Or mes livres ne sont peut-être pas bien malins, mais ils le sont tout de même infiniment plus que moi.
Le livre comme plus que son auteur, et le sens comme plus que ce qui est écrit, et la littérature comme plus que le sens. L'inépuisable et l'ailleurs, bien sûr.

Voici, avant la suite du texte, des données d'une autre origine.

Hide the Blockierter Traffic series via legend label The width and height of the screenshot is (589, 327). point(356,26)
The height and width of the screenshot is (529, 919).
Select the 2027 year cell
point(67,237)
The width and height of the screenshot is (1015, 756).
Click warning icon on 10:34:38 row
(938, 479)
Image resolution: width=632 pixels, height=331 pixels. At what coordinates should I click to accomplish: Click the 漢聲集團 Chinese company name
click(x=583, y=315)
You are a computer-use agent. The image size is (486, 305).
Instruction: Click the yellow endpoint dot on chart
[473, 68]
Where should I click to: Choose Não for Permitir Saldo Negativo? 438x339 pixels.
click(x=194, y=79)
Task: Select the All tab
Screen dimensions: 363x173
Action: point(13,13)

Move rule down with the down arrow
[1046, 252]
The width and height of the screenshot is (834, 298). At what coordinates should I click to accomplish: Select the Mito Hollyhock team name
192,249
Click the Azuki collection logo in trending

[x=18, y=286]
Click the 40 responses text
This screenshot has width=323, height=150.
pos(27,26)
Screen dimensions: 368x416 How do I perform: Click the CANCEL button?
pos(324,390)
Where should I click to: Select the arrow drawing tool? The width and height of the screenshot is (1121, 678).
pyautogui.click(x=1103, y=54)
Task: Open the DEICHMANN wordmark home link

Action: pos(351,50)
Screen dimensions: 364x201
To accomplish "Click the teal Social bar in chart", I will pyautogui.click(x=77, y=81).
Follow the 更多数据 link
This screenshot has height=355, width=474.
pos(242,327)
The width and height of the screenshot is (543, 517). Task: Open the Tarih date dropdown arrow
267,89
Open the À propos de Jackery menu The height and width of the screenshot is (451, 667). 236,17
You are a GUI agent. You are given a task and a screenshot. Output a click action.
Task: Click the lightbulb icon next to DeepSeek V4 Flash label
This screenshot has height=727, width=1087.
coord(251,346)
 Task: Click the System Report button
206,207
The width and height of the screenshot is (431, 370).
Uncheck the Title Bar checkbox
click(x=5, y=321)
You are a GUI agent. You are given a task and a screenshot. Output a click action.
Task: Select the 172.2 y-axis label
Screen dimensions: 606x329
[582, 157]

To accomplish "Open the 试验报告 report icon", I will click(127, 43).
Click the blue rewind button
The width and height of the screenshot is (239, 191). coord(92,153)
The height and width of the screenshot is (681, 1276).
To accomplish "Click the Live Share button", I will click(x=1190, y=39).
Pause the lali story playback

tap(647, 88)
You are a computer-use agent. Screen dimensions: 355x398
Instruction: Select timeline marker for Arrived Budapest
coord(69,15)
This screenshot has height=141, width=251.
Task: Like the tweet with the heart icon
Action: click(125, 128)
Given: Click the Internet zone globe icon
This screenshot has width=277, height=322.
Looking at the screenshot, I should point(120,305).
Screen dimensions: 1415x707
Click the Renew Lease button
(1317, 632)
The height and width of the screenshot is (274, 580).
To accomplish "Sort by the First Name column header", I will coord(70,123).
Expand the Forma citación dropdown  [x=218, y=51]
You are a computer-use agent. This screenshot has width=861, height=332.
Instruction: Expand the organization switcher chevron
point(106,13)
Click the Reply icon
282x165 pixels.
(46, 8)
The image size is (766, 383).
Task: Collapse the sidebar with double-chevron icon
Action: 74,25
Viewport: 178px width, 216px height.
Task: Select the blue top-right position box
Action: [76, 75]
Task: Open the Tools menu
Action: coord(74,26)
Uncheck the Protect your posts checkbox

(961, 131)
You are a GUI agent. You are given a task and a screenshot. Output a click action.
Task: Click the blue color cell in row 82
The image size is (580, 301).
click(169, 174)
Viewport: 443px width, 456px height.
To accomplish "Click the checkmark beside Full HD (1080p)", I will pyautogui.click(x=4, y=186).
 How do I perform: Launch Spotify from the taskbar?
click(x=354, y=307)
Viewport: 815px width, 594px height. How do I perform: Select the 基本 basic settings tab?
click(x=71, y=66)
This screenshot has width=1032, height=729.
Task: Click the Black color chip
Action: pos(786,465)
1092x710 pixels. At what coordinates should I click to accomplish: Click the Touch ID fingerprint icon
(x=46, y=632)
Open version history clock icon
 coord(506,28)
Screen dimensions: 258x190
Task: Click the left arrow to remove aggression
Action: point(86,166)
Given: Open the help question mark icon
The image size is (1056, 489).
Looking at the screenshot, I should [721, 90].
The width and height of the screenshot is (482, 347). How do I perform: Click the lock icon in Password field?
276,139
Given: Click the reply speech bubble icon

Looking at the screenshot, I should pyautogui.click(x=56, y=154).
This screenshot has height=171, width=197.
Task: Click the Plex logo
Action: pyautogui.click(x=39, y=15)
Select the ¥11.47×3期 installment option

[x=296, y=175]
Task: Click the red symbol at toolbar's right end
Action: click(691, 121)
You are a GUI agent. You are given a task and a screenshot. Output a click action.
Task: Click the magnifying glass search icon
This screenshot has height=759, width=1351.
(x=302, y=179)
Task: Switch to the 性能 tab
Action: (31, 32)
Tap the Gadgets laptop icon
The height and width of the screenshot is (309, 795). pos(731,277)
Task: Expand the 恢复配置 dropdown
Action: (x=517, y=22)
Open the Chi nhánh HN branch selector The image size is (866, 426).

Le sens lui-même n'est pas lui-même, et ne saurait l'être qu'en un sens projectif, en élaboration permanente, qui tiendrait compte, comme étant de l'essence du sens, de cette tension indéfectible vers l'ailleurs, vers ce qui est perdu, vers ce qui étant ici ne saurait être tout à fait là, où la littérature, depuis toujours, a fait son lit. Le littéraire est le contraire du littéral. Mais ce n'est pas un contraire qui se tiendrait en face de son contraire et s'opposerait à lui, terme à terme. Le littéraire dépasse de toute part le littéral, il l'encercle, il l'enserre, il le comprend. La contradiction lui est intérieure, et, en ce sens, fondamentale.»

Renaud Camus, Du sens, p 155
Et il me vient à l'esprit cette triste constatation : nulle réconciliation possible, apparement, avec ceux, souvent proches, qui sont attachés (enchaînés) au littéral. Pour eux, pas de jeu dans les mots, partant, peu de joie.